Figure 2: Example Schema Template for Flight Booking

4.2. Semantic Annotation

Semantic annotations provide the contextual anchor that enables client agent LLMs to perform accurate intent-to-key mapping. Each key definition in the schema template MUST be augmented with a "semantic_description" field, as required in Section 4.1.

The semantic description serves as a prompt-level anchor for the client agent's LLM, constraining the generation space and reducing hallucinated key mappings. Figure 3 extends the flight booking example with a focused semantic annotation.


{
  "key_name": "cabin_class",
  "key_type": "string",
  "required": false,
  "default_value": "economy",
  "semantic_description": "Cabin class preference. Acceptable values: economy, premium_economy, business, first. Example mapping: 'business class' -> 'business'."
}

Figure 3: Semantic Annotation Example

Server agents SHOULD maintain semantic descriptions in the same language as the expected end-user queries, or provide multilingual annotations when serving cross-lingual client agents.

4.3. The "other" Key

The key named "other" is reserved within every schema template as an escape valve for unstructured semantic fragments that cannot be mapped to existing keys. Its usage is subject to the following rules:

The presence of meaningful content in the "other" key signals a potential schema coverage gap. Server agents MAY use this signal as input to the OPTIONAL schema update mechanism described in Section 6.2.

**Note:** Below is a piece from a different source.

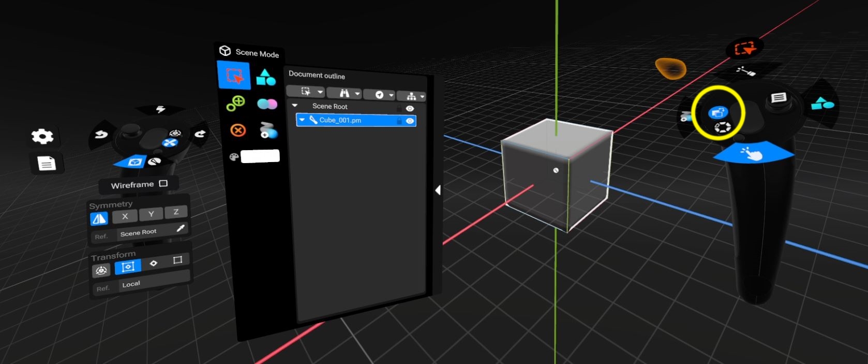Screen dimensions: 868x364
Task: Click the redo arrow on the controller
Action: click(200, 134)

5. Illustrations of the protocol

This section illustrates the application of the structured key-value interaction protocol.

5.1. Flight Booking

Scenario: An end user asks a personal AI assistant (client agent) to book a flight through an airline service agent (server agent).

User utterance: "Book me a flight from Beijing to Shanghai next Monday, business class, and I prefer a window seat."

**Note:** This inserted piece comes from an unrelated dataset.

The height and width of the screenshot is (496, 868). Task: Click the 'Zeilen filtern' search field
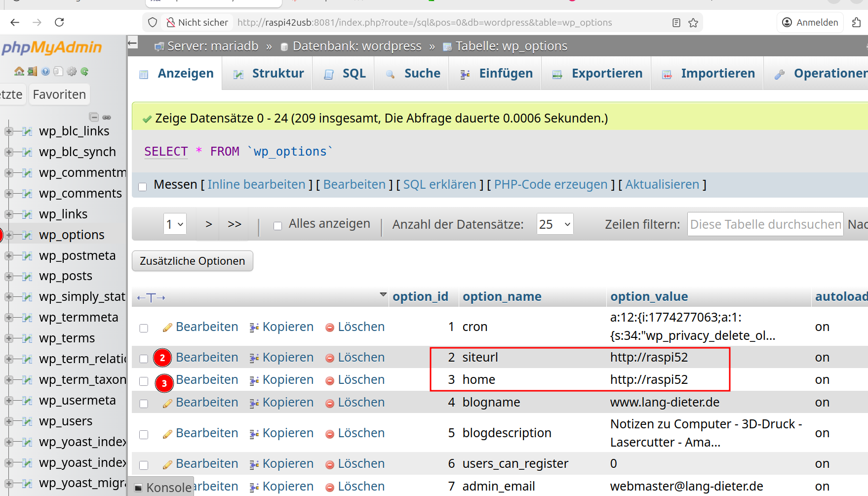click(x=765, y=224)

Schema negotiation: The client agent requests the flight booking schema from the server agent. The server agent returns the schema template shown in Figure 2, augmented with semantic annotations.

Intent parsing and mapping:

Structured payload:


{
  "schema_id": "flight_booking_v1",
  "payload": {
    "origin": "PEK",
    "destination": "SHA",
    "departure_date": "2026-05-04",
    "cabin_class": "business",
    "passenger_count": 1,
    "other": "window seat"
  }
}

Figure 4: Structured Payload for Flight Booking

Execution: The server agent validates the payload, queries the flight inventory, and returns a booking confirmation with flight number, departure time, and seat assignment.

Optional schema update: If the server agent observes frequent "other" entries mentioning seat preferences, it MAY return a schema update suggestion adding a "seat_preference" key with acceptable values "window", "aisle", or "none".

5.2. Photo Editing

Scenario: An end user asks a personal AI assistant to retouch a photo through a cloud-based image editing agent.

User utterance: "Please retouch this photo: smooth the skin, whiten teeth, make the background blurry, and add a vintage filter. Also, I want my eyes to look bigger."

Schema negotiation: The client agent discovers the photo editing schema from the server agent. Example keys include: skin_smoothing (integer 0-10), teeth_whitening (boolean), background_blur (boolean), filter_style (string), eye_enlargement (boolean).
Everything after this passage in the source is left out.